ADSL hitches and glitches abound
Only a select few users are likely to enjoy asymmetric digital subscriber line service in the next two years. At least that was the prevailing wisdom at the second ADSL Forum Summit, a gathering of developers, carriers, and analysts held in Boston last month. Enthusiasm about ADSL's potential, buoyed by news of ecstatic trial users, was tempered by the economic and technological realities of real-world, large-scale deployment issues that will not be solved overnight.
Before telcos begin to offer services, they want to be sure they will get a substantial return on their maintenance and deployment investments. But there are also technological reasons for delaying.
Nigel Cole, technical committee chair for the ADSL Forum, acknowledged that carriers still must remove load coils and severe bridge taps from some lines in order to effectively deploy ADSL. Load coils block ADSL's high frequencies, and bridge taps reduce the signal and produce reflections on the line.
Cole also said that there are crosstalk problems with some older lines.
Perhaps most ominously, Cole said that abnormal customer premise wiring with high interference levels has caused problems in trials. In many cases, it appears that internal wiring in certain homes will have to be replaced in order to deliver ADSL.
"It's difficult to conclude now how much we can use the internal lines [in homes]," said Cole.
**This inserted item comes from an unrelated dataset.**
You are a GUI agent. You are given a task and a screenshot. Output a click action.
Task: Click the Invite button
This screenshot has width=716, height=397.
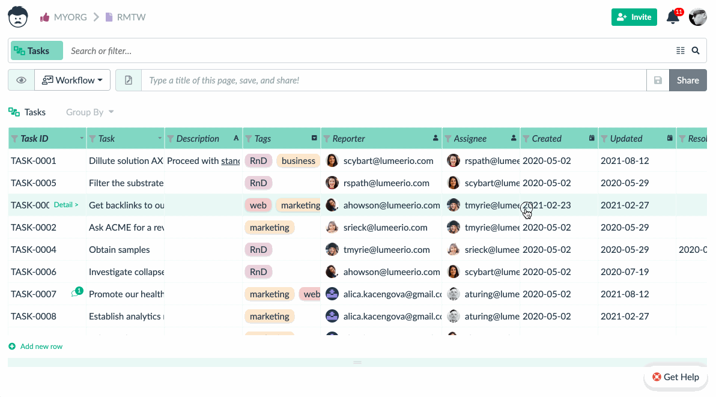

Although the basic technology works, the telcos and alternative providers must also resolve management, provisioning, billing, and deployment issues between regional Bell operating companies, competitive access providers, and ISPs (Internet service providers).
Bobbi Murphy, an analyst at Dataquest in San Jose, Calif., warned against overhyping ADSL by drawing a comparison to the hype-rich but disappointing rollout of ATM.
"You have to be careful not to build up expectations that the technology might not be able to live up to for quite a while," Murphy said.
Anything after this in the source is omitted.